NAIT students once again showcased their abilities this year, as a team of NAIT business students took home the top prizes in two major competitions – the Alberta Business Deans Case and the Chartered Financial Planner (CFP) Case Competitions. These teams competed against major post-secondary institutions from across Alberta and Western Canada.

Congratulations to the CFP Case team; Charmaine Carrier, Brent Slavik, Arly Caluag and Badour Hassona, as well as the Deans Case team of Tyler Yamiolkowski, Megan Schott, Kaylee Banky-Sword, Humza Hydri and John Perozok.

NAIT students also took part in a number of other competitions, including the CPA Board Governance Case Competition and Chicago Mercantile Exchange (CME) Competition, which illustrates just how competitive NAIT’s business program is. “For us to win this competition affirms the quality of the education we provide, which is why we are so very proud of it,” said Anna Beukes, chair of Finance Programs in the Business Program. “Last year we didn’t place in this competition, so to now get a first prize is a sign of the dedication of our faculty who worked tirelessly and the quality of our students this year who did it so very well.” With some major wins in past years, case competitions have also provided NAIT business students with invaluable experience.

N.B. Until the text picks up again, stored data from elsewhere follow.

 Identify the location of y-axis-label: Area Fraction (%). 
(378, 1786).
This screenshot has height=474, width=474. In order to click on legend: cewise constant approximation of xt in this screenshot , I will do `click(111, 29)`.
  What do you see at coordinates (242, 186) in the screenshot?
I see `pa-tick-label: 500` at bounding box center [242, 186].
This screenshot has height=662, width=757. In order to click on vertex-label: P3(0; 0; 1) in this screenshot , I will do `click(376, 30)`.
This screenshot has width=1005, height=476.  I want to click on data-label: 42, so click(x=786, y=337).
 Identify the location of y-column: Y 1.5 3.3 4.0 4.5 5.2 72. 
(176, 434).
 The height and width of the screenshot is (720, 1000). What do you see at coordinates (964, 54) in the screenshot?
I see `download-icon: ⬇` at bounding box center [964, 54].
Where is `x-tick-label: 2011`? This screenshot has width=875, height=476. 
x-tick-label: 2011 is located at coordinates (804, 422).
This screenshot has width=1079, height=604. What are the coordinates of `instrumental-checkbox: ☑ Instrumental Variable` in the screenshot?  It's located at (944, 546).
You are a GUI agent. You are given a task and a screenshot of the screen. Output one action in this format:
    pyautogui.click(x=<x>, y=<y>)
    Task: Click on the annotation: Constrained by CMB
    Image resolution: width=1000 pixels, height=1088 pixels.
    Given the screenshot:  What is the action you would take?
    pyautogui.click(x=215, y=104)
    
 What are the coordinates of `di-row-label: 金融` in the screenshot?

“The School of Business has always hit slightly above our weight class in these competitions that we participate in … so if we’re close, we say it’s a good experience for the students, it’s good exposure, it’s a good way for industry to see us in action. But if we win, it’s like a bonus, and it affirms the quality of education that students get at NAIT and at the Business school at NAIT,” Beukes said. “So to win both the CFP Case competition and the Deans Case competition on the same weekend is incredibly affirming for our students and our faculty.”

Ignoring some of the more tangible benefits of these competitions – namely trophies, recognition and occasionally cash prizes – case competitions greatly expand students’ practical experience. Teams must take classroom knowledge and apply it in a real world scenario presented in the case. Students are required to analyze the case to make a recommendation entirely without guidance. This means teams must learn to identify and address issues on their own, while relying heavily on teamwork.

For those business students who think they know their formulas or guidelines; they’re in for a rude awakening, as the classroom concepts only provide the foundation for a team’s case analysis. Despite the difficulty, and the often gutwrenching fear in presenting an analysis and recommendation to the panel of judges – often industry experts and executives – these competitions are an amazing opportunity for business students.

Those interested in learning more about the different competitions are encouraged to speak with their instructors or program assistants. Competitions run every year, so there is always an opportunity to compete.